**Item position entries**
__________

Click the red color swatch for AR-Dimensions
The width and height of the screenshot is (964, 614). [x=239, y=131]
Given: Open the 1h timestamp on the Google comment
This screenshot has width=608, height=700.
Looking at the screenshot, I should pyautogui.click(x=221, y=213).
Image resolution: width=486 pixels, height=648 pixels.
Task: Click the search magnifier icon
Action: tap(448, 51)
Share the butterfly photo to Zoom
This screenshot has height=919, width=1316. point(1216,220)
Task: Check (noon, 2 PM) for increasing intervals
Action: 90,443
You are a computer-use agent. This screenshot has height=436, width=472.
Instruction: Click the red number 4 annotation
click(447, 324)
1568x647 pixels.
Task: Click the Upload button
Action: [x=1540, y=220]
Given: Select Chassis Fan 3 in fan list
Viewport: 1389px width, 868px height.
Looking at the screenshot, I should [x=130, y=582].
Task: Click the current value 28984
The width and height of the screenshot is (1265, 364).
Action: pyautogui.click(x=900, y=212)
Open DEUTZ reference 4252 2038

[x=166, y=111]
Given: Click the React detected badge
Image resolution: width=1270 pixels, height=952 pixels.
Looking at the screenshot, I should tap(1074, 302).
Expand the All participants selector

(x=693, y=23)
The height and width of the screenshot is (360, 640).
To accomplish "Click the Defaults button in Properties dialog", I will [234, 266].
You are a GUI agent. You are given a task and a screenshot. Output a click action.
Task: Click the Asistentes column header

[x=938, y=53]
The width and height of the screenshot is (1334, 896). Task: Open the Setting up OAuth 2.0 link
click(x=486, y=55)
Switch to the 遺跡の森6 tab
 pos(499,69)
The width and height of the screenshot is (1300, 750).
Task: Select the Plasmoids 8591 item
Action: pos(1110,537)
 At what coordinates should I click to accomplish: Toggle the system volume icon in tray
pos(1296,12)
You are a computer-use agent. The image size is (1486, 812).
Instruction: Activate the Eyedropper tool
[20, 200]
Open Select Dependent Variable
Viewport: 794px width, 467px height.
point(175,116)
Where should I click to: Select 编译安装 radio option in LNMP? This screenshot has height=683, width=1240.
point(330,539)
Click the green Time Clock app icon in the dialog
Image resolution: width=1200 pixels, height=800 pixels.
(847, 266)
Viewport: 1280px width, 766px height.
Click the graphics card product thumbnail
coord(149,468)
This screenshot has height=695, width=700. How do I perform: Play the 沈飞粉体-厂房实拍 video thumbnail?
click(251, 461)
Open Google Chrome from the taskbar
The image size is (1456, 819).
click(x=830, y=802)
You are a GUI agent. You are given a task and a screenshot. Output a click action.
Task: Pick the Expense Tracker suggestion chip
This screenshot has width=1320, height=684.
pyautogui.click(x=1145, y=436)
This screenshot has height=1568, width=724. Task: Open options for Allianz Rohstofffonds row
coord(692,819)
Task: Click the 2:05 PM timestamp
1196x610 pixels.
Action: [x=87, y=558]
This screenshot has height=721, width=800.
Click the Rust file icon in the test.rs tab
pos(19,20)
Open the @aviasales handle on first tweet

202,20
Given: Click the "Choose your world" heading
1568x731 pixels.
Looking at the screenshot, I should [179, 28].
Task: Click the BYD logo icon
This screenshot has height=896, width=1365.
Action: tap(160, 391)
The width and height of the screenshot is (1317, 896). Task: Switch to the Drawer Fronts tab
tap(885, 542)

__________

**Work to be completed**
Please write out the lines above word for word, from the first line through the line containing "Action: tap(448, 51)", including that line.

**Result below**
Click the red color swatch for AR-Dimensions
The width and height of the screenshot is (964, 614). [x=239, y=131]
Given: Open the 1h timestamp on the Google comment
This screenshot has width=608, height=700.
Looking at the screenshot, I should pyautogui.click(x=221, y=213).
Image resolution: width=486 pixels, height=648 pixels.
Task: Click the search magnifier icon
Action: tap(448, 51)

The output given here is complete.